JOB DESCRIPTION: Just what does Ambassador Navarro's job entail?
Published: Sunday | May 3, 2009
A smile is never far away from the face of Ambassador Filomena Navarro of the Dominican Republic. That along with her tireless efforts to promote her country are hallmarks of her tenure. She told Outlook a few things about herself, her tenure (which goes back a few years) and her homeland.
You've been here nearly four years. How has the experience been?
Oh, it has been a great one. My tour of duty here has been a wonderful experience. It has served to strengthen not only the diplomatic relationship between the Dominican Republic and Jamaica in the political, cultural and commercial areas, but also has helped me to develop as a diplomat."
She pointed out that her career started here in 1997 as consul general. At that time, her country didn't have a diplomatic mission here and President Leonel Fernandez gave her the responsibility to deal with the Jamaican government at the opening of the embassy.
"At the beginning (as a consul general), I had to work just like a head of diplomatic mission, representing my country as if I were an ambassador. The return to Jamaica five years later as head of the diplomatic mission was an unbelievable experience. I already knew everything and almost everybody here and that made me feel incredibly good."
It's no wonder then that she says she easily got into Jamaican culture and life feels at home!
Are you a political appointee or a career diplomat?
"At the beginning it was a political appointment. The new government, that was the first one of President Fernandez, who was looking forward to opening new diplomatic relationships and wanted people with the best academic and cultural level to do this job. This is my situation because I have been in the diplomatic category sine 1999 when I was appointed to Peru as Minister Counsellor."
She explained that in the Dominican Republic, when you have spent 10 years at the foreign service with a diplomatic rank, you automatically become a career diplomat.
As ambassador to the Dominican Republic, what are your duties here?
To promote the Dominican Republic in all aspects as a secure place for business and investment, and as a cultural and academic paradise that it really is.

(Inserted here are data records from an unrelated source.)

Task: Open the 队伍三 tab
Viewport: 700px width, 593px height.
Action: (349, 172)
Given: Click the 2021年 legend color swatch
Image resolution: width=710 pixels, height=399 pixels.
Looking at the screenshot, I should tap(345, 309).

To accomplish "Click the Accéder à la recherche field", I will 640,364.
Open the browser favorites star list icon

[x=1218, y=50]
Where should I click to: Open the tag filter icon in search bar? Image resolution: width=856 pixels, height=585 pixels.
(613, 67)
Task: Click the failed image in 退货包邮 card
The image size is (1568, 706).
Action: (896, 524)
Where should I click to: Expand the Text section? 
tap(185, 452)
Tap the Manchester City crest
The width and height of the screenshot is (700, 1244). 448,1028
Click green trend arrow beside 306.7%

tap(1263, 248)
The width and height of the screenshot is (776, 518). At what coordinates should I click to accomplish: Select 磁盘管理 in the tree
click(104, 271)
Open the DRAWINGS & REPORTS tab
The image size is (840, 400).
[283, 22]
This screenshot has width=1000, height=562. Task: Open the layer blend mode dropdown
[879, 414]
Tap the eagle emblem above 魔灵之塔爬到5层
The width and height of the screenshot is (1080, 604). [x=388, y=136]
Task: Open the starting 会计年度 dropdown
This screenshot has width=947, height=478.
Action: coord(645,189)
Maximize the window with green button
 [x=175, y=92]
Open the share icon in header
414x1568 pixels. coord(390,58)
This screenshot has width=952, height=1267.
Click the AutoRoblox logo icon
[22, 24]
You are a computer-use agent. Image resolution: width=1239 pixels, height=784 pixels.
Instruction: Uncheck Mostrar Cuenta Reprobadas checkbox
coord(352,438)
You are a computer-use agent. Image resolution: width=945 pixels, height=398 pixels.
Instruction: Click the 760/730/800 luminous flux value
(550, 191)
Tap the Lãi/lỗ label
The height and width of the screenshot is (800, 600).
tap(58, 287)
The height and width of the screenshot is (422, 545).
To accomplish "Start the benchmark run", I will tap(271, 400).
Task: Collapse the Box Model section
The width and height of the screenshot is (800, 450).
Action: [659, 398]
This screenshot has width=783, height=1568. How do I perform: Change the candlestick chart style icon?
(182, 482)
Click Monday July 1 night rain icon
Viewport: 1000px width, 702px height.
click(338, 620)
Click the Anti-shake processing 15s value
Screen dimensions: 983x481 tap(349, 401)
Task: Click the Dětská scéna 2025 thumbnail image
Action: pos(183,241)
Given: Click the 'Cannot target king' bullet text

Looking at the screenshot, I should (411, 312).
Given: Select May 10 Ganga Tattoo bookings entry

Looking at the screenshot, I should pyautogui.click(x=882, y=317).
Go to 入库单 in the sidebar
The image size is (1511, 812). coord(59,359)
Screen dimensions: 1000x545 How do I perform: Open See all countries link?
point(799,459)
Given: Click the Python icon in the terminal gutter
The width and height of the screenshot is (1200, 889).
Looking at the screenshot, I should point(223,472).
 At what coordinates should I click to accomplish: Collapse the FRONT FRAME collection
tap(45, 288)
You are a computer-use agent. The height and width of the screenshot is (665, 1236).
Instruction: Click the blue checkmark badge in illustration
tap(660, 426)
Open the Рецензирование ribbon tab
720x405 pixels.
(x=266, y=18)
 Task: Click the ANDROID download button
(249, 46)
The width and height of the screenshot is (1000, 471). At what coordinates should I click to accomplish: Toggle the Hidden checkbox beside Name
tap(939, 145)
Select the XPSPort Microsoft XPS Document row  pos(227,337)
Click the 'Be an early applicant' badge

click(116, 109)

Politically speaking, to promote the exchange between our leaders and Jamaica's leaders, linking our governments, and trying to get the understanding of our governments to the candidatures to international organisations.
RIGOURS OF THE JOB
She is adamant that being an ambassador is a hard job that entails much more than attending social events; it's a 24-hour job. One of the many activities takes place behind the scenes, preparing to represent the country in a cultural event.
"You have to prepare all elements to be used - the speech, the decoration and it takes a lot of time and effort. Our country is always being represented in all cultural activities like fairs, gastronomic festivals and academic exchanges."
The ambassador also gave Outlook an update on the latest within the embassy.
"Right now, our major activity for 2009 is the Professor Juan Bosch Short Story Competition which is part of the celebration of the centenary of Bosch's birth and we began in June last year."
It ends on June 30 with the gala Awards, but until the end of the year there will be a permanent exhibition on this giant of literature and politics.
What's your biggest challenge on the diplomatic scene?
"My biggest challenge has been the integration of the Dominican community, making them understand that united, we are stronger." She also tries to involve her people in different activities representing the country.
"As you know, we have a folkloric group that dances meringue and Bachata in different events, but we also have people that teach dance and how to prepare dishes from the Dominican Republic.
What has been your most embarrassing moment during your diplomatic career?
I have not had embarrassing moments because I always try to do what must be done in the best possible way, and this is the only way to be in harmony in every situation.
Apart from your diplomatic duties, what are some of the activities that you are involved in?
"I'm very involved in academic activities and in charity. Everybody knows I'm a teacher, and as a teacher I really enjoy going to schools to speak about my country." Among the attractions she lists are the botanical garden, the Colonial Zone and the overall history.
She belongs to five different organisations that raise funds for the less fortunate, especially children who need help in their studies.
Which part of the Dominican Republic are you from?
I'm from Santo Domingo, the capital, but I can tell you that I know every inch of my country (she boasts). I think that it is a fabulous experience to have the privilege of knowing my country since I can promote every place as if it were my hometown.
When she was in high school she would choose a place to visit during summer vacations. Later, when she became a political activist, she visited all parts of the country, during political campaigns, something she's done since 1976.
As ambassador, how do you think you can help improve the cooperation between both countries?
I think that we can have cooperation in various fields like agriculture, commerce and education."